随着人类基因组工程的完成,对于低花费的测序技术的需求促进了高通量二代测序技术的发展。这些新的测序平台允许进行高通量测序,具有广泛的应用:

•全基因组从头测序或者重测序

•目标序列重测序

•转录组分析

•微生物组研究

•基因调控研究

NGS 序列

二代测序仪器有很多种组合,在通量、片段长度、准确度、每一轮测序成本、每百万碱基对测序成本、初始成本、规格和技术方面存在存在差异。

从规格和初始成本的角度而言,二代测序仪器可轻松地分类为更窄的围,也就是所谓的“台式测序仪”和高通量仪器。

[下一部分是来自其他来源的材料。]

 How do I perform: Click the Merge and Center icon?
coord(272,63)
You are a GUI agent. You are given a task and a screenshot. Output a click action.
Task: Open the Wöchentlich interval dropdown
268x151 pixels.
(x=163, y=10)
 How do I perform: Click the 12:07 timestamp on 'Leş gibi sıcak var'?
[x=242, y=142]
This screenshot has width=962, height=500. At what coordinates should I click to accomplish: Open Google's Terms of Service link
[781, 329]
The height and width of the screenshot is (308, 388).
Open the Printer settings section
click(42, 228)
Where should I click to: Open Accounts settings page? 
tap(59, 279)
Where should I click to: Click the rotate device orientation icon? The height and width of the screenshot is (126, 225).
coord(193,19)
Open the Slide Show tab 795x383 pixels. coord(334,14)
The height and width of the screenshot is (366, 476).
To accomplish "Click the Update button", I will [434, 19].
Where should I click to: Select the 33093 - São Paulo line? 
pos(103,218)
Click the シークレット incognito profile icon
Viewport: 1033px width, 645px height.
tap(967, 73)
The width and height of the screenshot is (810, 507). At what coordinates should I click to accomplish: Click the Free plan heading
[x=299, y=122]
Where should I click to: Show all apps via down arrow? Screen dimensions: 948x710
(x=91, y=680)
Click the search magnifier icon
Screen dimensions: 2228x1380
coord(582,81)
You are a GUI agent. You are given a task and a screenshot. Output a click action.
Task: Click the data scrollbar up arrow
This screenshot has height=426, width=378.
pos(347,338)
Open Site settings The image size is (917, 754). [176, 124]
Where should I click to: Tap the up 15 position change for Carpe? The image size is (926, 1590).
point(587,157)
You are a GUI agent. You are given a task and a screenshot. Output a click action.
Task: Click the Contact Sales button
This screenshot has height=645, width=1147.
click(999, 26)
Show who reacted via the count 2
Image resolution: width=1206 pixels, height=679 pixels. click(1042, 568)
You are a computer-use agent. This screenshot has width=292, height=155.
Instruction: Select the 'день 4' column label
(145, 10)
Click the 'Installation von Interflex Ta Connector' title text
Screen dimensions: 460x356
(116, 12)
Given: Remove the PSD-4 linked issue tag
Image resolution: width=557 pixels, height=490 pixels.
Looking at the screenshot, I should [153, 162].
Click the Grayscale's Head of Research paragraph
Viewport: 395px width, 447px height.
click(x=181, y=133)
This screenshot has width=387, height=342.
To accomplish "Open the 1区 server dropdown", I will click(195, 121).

台式测序仪使得任何实验室都可以像使用real-time PCR一样,自己进行测序。这些仪器可以和一些靶标序列富集技术相结合,用在一些临床的应用中,其中:选定的靶标基因用于深度分析,以检测稀有的突变,或者检测多样样本中(比如癌症样本)中的突变。目前,这些仪器的通量在10 Mb到7.5 Gb之间,但是随着硬件,软件和试剂的持续改善,通量也在稳步增加。

高通量测序仪非常适合于大量的,基因组围的研究,每次测序能测定600 Gb的序列。一些这样的高通量和高精度的平台,能测定的片段长度相对较短,这对于高重复性的序列和未知基因组的从头测序就可能成为问题。与此相反,也有一些仪器能测序的片段较长(达到2500 bp),但是其精度和测序能力(90 Mb)要低很多。还有一些测序能力位于两者之间的仪器(~800 bp,700 Mb)。

因此,应用决定了哪一种仪器是最合适的。

有一种新的方法被称作“纳米孔测序”。这种技术中,根据一个DNA链通过一个合成的或者蛋白纳米孔道所引起的电流的改变,可以确定通过这个孔道的碱基。这理论上可以仅用一步就测序一个完整的染色体,而不需要生成新的DNA链。

DNA测序

二代DNA测序的工作流程如下:

•DNA样本制备

•文库构建和验证

•文库分子大规模平行克隆扩增

•测序

二代测序DNA样本的质量控制

首先,评价基因组DNA的质量是非常必要的(完整性和纯度)。

凝胶电泳法

基因组DNA的完整性和大小,可以用常规或者脉冲场琼脂糖凝胶电泳(PFGE)来检测。常规的凝胶电泳的精确度不高,这是因为大的DNA 分子在凝胶中移动的时候,本质上是用一种与尺寸无关的方式一起移动的。但是,它仍然能够提供完整性(大小围)和纯度(RNA污染物在凝胶底部形成脱尾条带)方面的有效信息。因此,它仍然是评价基因组DNA质量的有效方法之一。

注:RNA污染会导致DNA浓度高估,并且抑制一些下游步骤。如果能肯定有RNA污染,则可使用去DNase的RNase I处理样本。

分光光度测定法

分光光度仪在260 nm和280 nm处读数的比例(A260/A280)可以用来估计DNA相对于一些吸收紫外光的杂质(比如蛋白)的纯度。纯净的DNA的A260/A280比例大约为1.7–1.9。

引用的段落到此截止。